Setting the right starting price for each prize in your fundraising auction can make a huge difference to the sale outcome. Too high and you can deter people from bidding, too low and you may not maximise the potential profit.
The ideal is to start at a price that’s enticing to bidders, will encourage plenty of competition and yield a sale price that produces a great return for your cause.
Here are some thinking points:
A fair price is what bidders will consider reasonable for a particular item. Physical items such as golf clubs or sunglasses are easy to find a price for. It should only take a few minutes online research to work out what people are prepared to pay.
Unique items, such as sports memorabilia, can be a little trickier. However, online marketplaces such as Ebay or Gumtree should give a good guide as to the market value.

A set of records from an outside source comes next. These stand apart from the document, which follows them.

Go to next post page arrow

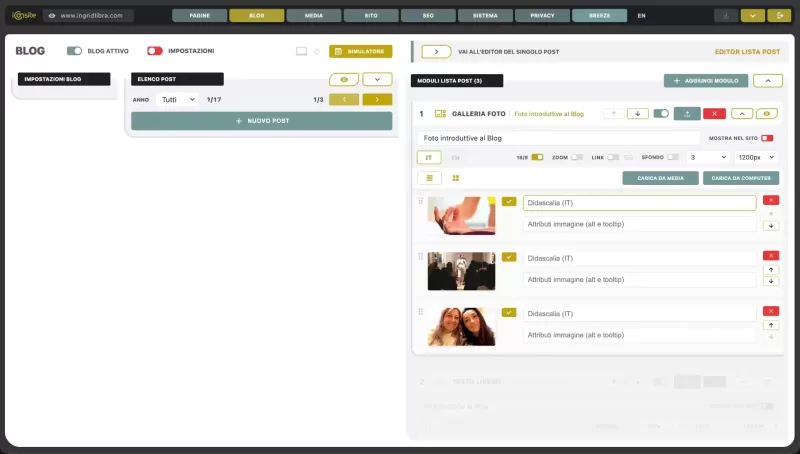(x=377, y=99)
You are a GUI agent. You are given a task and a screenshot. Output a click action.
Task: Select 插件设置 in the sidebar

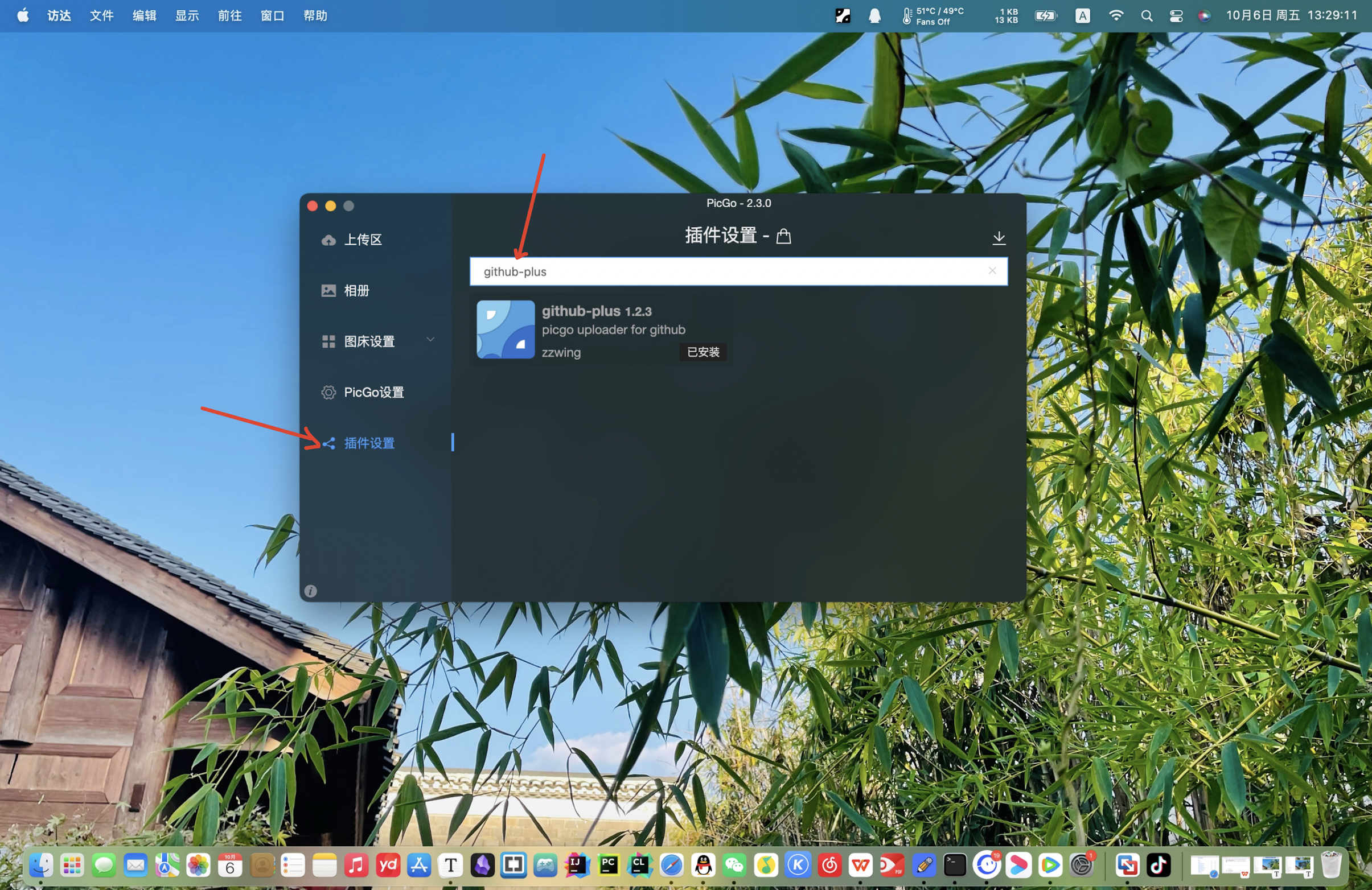click(368, 443)
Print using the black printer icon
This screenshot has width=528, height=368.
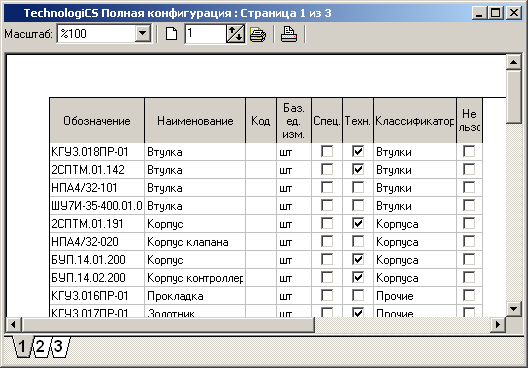tap(289, 34)
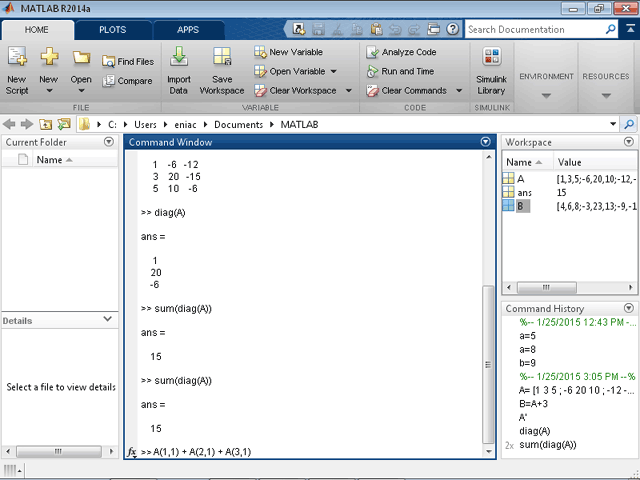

Auctions may include genuine one-off experiences that make finding a price precedence tricky. Think dinner with a local celebrity or an exclusive meet n’ greet with a music artist.
In these circumstances it’s important to think about your audience and gauge their appetite for the experience. If you have a largely middle aged audience who are likely to have children or grandchildren, a meet n’ greet with Taylor Swift could be a perfect gift for them to buy. It’s reasonable to assume bidding will be strong and the price point can then be at the higher end.
You should be able to find examples of similar experiences online that can guide you to a price, but make sure you reflect your audiences demographic and likely income range in your final figure.
The starting bid price on any given item is to a) encourage as many bids as possible and b) generate as much revenue as possible.
If the starting bid is too low you may attract plenty of bidders but limit the return.
Start too high and you may deter bidders from participating.
Galabid advises clients to start bidding at between 60-75% of the retail value or fair price. We find this is low enough to entice people to bid and high enough to secure an excellent result.
While 60-75% is a good benchmark, feel free to be flexible if you feel the item or audience warrant it. For highly sought after or rare items you may feel confident at pushing the starting bid price higher, towards the 85-100% mark. For less attractive items, or for items that are early on in the auction, you may choose to go lower, e.g. 40-55%, to generate lots of bids.
Pro Tip– remember that starting bids are different to minimum bids. Minimum bids are the point at which an item can be sold. Your starting bid many therefore be lower than your minimum bid (if you choose to set one).
The price of consignment items will depend the consignment provider’s terms. GalaBid supply items on a no-risk basis i.e. if the item doesn’t sell, there’s no cost to the charity or non-profit.
If the item does sell, everything above the cost price goes straight to the fundraising organisation.
To ensure a great return on your consignment items, think about adding around 20% to the cost price to get your starting bid number. Given your consignment prizes are generally the marquee items, e.g. luxury holidays, this should be enough to attract bidders and secure a generous winning bid.
Minimum bid increments are good for keeping the bidding rolling at a reasonable rate. Nobody wants a prize item to get bogged down in tiny increments.
Fix your minimum bid increments according to the starting price. For lower priced items you can set smaller jumps (e.g. 5-10% of the starting price).
For big-ticket items, don’t be tempted to set very high bid increments. Smaller uplifts will make the tail end of the auction less daunting for people to either maintain their bidding or join in.